Testing the code on your own computer

I haven't quite finished yet but I figured that there may be some wild people out there that would like to try running this code locally themselves - maybe just to see it work or maybe even to get it working and then chop and change it for some new and exciting purpose!

To this end, I have some sample frames available from this video that I'm trying to fix - with varying levels of fuzziness present. To download them, use the following method:

private static async Task EnsureSamplesAvailable(DirectoryInfo framesfolder)
{
    // Note: The GitHub API is rate limited quite severely for non-authenticated apps, so we just
    // only call use it if the framesFolder doesn't exist or is empty - if there are already files
    // in there then we presume that we downloaded them on a previous run (if the API is hit too
    // often then it will return a 403 "rate limited" response)
    if (framesfolder.Exists && framesfolder.EnumerateFiles().Any())
    {
        Console.WriteLine("Sample images have already been downloaded and are ready for use");
        return;
    }

    Console.WriteLine("Downloading sample images..");
    if (!framesfolder.Exists)
        framesfolder.Create();

    string namesAndUrlsJson;
    using (var client = new WebClient())
    {
        // The API refuses requests without a User Agent, so set one before calling (see
        // https://docs.github.com/en/rest/overview/resources-in-the-rest-api#user-agent-required)
        client.Headers.Add(HttpRequestHeader.UserAgent, "ProductiveRage Blog Post Example");
        namesAndUrlsJson = await client.DownloadStringTaskAsync(new Uri(
            "https://api.github.com/repos/" +
            "ProductiveRage/NaivePerspectiveCorrection/contents/Samples/Frames"
        ));
    }

    // Deserialise the response into an array of entries that have Name and Download_Url properties
    var namesAndUrls = JsonConvert.DeserializeAnonymousType(
        namesAndUrlsJson,
        new[] { new { Name = "", Download_Url = (Uri?)null } }
    );
    if (namesAndUrls is null)
    {
        Console.WriteLine("GitHub reported zero sample images to download");
        return;
    }

    await Task.WhenAll(namesAndUrls
        .Select(async entry =>
        {
            using var client = new WebClient();
            await client.DownloadFileTaskAsync(
                entry.Download_Url,
                Path.Combine(framesfolder.FullName, entry.Name)
            );
        })
    );

    Console.WriteLine($"Downloaded {namesAndUrls.Length} sample image(s)");
}

.. and call it with the following argument, presuming you're trying to read images from the "Frames" folder as the code earlier illustrated:

await EnsureSamplesAvailable(new DirectoryInfo("Frames"));

Filtering out intro/outro slides

So I said earlier that it would also be nice if I could programmatically identify which frames were part of the intro/outro animations of the video that I'm looking at.

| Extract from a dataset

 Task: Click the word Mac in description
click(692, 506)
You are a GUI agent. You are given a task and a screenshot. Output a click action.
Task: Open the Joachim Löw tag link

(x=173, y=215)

It feels logical that any frame that is of the actual presentation will have a fairly similarly-sized-and-located bright area (where a slide is being projected onto a wall in a darkened room) while any frame that is part of an intro/outro animation won't. So we should be able to take the most-common-largest-brightest-area and then look at every frame and see if its largest bright area is approximately the same - if it's similar enough then it's probably a frame that is part of the projection but if it's too dissimilar then it's probably not.

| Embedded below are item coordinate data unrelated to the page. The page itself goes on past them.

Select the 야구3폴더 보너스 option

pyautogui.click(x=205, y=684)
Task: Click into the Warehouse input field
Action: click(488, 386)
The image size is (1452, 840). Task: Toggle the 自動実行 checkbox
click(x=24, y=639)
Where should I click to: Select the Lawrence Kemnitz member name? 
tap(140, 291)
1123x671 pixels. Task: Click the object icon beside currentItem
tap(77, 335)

Rather than waste time going too far down a rabbit hole that I've found won't immediately result in success, I'm going to use a slightly altered version of that plan (I'll explain why in a moment). I'm still going to take that common largest brightest area and compare the largest bright area on each frame to it but, instead of saying "largest-bright-area-is-close-enough-to-the-most-common = presentation frame / largest-bright-area-not-close-enough = intro or outro", I'm going to find the first frame whose largest bright area is close enough and the last frame that is and declare that that range is probably where the frames for the presentation are.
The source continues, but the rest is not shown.